Hovel Helseth (27 August 1779 – 8 November 1865) was a Norwegian industrial entrepreneur and politician. He was a pioneer in the Norwegian textile industry in the first half of the 1800s.

==Background==
Helseth was born at Nes (now part of Ringsaker Municipality) in Hedmark county, Norway. He was employed by the Teisners merchant trading firm in Kongsberg (1799–1806) and was a teacher at Alunverkets skole in Christiania (1806–1811).

==Career==
In 1818, Helseth founded a cotton-spinning firm in Drammen (Drammens Bomuldsspinderi) along with local Haugean (haugianere) businessmen; Hans Nielsen Hauge was an initial investor. In 1821, the company was moved to Solbergelva in Nedre Eiker. The Solberg spinning mill (Solberg Spinderi) harnessed the power of Solberg watercourse (Solbergvassdraget) and became Norway's first producer of mechanically spun yarn.

In 1833, Helseth, the sole owner of Solberg Spinderi, made efforts to improve operations. He toured similar operations in Sweden, Belgium and the Netherlands. To finance new machines for the mill, he found it necessary to sell two-thirds of the company. In 1844, along with the new owners, he acquired new machines from Manchester, England, beginning a period of increasing production and profits.

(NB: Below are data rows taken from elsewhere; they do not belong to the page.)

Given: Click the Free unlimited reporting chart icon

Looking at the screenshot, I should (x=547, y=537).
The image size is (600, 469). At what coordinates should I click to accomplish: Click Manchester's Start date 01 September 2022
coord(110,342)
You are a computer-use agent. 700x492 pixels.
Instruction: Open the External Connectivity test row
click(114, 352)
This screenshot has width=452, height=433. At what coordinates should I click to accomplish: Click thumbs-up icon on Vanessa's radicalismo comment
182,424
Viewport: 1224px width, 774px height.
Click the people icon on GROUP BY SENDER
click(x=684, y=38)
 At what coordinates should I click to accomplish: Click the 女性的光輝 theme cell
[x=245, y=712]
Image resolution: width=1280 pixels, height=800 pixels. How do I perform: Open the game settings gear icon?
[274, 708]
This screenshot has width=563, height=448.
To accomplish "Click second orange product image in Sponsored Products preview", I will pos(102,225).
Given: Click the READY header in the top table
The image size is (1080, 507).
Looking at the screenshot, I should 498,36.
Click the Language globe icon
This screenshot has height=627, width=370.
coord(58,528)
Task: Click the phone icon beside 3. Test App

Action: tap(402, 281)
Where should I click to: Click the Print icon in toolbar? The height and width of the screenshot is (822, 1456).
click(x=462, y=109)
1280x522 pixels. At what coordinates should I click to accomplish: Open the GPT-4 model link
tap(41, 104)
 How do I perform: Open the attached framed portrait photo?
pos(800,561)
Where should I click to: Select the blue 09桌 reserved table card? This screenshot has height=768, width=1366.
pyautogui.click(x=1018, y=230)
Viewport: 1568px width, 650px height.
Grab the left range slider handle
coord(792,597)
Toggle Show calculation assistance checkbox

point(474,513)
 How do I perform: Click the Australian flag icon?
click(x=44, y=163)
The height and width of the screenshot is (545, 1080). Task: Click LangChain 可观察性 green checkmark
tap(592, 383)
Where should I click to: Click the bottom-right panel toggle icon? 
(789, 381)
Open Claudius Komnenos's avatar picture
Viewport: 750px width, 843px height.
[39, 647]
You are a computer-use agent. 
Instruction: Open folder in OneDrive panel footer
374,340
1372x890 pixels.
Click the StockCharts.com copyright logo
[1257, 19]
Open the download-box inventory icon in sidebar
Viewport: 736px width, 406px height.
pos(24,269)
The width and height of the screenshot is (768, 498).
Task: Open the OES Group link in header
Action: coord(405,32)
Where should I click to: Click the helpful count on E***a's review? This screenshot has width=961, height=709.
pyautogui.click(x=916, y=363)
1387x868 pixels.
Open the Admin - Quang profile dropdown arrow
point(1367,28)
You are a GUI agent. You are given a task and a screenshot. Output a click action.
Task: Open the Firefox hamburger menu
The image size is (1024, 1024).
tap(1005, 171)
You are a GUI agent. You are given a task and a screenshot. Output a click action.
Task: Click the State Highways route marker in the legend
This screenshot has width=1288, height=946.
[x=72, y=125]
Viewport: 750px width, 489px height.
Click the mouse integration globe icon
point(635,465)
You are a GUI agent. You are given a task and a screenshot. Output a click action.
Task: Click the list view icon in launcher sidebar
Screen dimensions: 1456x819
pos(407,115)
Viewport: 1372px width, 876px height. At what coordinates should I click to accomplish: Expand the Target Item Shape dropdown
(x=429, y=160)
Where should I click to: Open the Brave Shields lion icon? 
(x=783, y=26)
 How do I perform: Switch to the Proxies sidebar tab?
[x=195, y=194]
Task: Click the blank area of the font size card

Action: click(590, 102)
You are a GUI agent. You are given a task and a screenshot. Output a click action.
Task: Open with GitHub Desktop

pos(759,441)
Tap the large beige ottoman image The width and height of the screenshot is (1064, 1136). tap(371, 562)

In 1857 he sold his interest in the mill and bought a farm in Eiker, where he moved five years later.

He was a deputy to the Norwegian Parliament in 1821, a member of the city council for Drammen (1818–1822), and the deputy mayor of Nedre Eiker Municipality (1837–1841). He died in 1865 and was buried in the churchyard of Nedre Eiker Church (Nedre Eiker kirke).